* Aim of the task *
Rewrite all the rows below, changing every "Screen dimensions" to "Display size" and keeping everything else the same.

* Exercise inputs *
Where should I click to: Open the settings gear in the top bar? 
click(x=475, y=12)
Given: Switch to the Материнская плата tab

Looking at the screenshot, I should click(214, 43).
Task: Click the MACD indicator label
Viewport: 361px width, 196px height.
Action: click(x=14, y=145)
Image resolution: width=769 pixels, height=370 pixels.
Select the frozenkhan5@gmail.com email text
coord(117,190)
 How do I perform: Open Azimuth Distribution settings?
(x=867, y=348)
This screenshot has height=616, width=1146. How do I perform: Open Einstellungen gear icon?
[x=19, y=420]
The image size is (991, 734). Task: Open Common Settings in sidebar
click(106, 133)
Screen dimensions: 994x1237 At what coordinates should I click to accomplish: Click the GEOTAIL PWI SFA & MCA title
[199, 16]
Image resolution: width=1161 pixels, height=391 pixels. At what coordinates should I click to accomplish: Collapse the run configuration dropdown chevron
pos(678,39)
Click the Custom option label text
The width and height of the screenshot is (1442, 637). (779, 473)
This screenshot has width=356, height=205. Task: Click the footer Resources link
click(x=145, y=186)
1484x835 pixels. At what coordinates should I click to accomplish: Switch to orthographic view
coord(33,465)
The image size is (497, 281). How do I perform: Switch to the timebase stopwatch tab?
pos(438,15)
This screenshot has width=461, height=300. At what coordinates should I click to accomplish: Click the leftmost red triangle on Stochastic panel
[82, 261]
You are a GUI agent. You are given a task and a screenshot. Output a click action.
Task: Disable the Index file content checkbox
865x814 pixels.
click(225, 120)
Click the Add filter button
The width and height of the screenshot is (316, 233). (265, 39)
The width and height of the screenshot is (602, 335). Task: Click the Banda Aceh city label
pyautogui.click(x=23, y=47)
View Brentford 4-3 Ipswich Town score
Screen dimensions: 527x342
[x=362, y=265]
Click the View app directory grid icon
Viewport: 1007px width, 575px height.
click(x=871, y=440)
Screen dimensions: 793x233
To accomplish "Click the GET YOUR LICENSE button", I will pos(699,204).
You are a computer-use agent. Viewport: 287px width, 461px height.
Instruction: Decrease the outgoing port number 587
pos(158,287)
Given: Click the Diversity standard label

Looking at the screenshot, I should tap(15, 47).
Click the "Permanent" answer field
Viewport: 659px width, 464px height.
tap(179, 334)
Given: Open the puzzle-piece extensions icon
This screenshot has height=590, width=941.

* Solution to this exercise *
Where should I click to: Open the settings gear in the top bar? 
click(x=475, y=12)
Given: Switch to the Материнская плата tab

Looking at the screenshot, I should click(214, 43).
Task: Click the MACD indicator label
Viewport: 361px width, 196px height.
Action: click(x=14, y=145)
Image resolution: width=769 pixels, height=370 pixels.
Select the frozenkhan5@gmail.com email text
coord(117,190)
 How do I perform: Open Azimuth Distribution settings?
(x=867, y=348)
This screenshot has height=616, width=1146. How do I perform: Open Einstellungen gear icon?
[x=19, y=420]
The image size is (991, 734). Task: Open Common Settings in sidebar
click(106, 133)
Display size: 994x1237 At what coordinates should I click to accomplish: Click the GEOTAIL PWI SFA & MCA title
[199, 16]
Image resolution: width=1161 pixels, height=391 pixels. At what coordinates should I click to accomplish: Collapse the run configuration dropdown chevron
pos(678,39)
Click the Custom option label text
The width and height of the screenshot is (1442, 637). (779, 473)
This screenshot has width=356, height=205. Task: Click the footer Resources link
click(x=145, y=186)
1484x835 pixels. At what coordinates should I click to accomplish: Switch to orthographic view
coord(33,465)
The image size is (497, 281). How do I perform: Switch to the timebase stopwatch tab?
pos(438,15)
This screenshot has width=461, height=300. At what coordinates should I click to accomplish: Click the leftmost red triangle on Stochastic panel
[82, 261]
You are a GUI agent. You are given a task and a screenshot. Output a click action.
Task: Disable the Index file content checkbox
865x814 pixels.
click(225, 120)
Click the Add filter button
The width and height of the screenshot is (316, 233). (265, 39)
The width and height of the screenshot is (602, 335). Task: Click the Banda Aceh city label
pyautogui.click(x=23, y=47)
View Brentford 4-3 Ipswich Town score
Display size: 527x342
[x=362, y=265]
Click the View app directory grid icon
Viewport: 1007px width, 575px height.
click(x=871, y=440)
Display size: 793x233
To accomplish "Click the GET YOUR LICENSE button", I will pos(699,204).
You are a computer-use agent. Viewport: 287px width, 461px height.
Instruction: Decrease the outgoing port number 587
pos(158,287)
Given: Click the Diversity standard label

Looking at the screenshot, I should tap(15, 47).
Click the "Permanent" answer field
Viewport: 659px width, 464px height.
tap(179, 334)
Given: Open the puzzle-piece extensions icon
This screenshot has height=590, width=941.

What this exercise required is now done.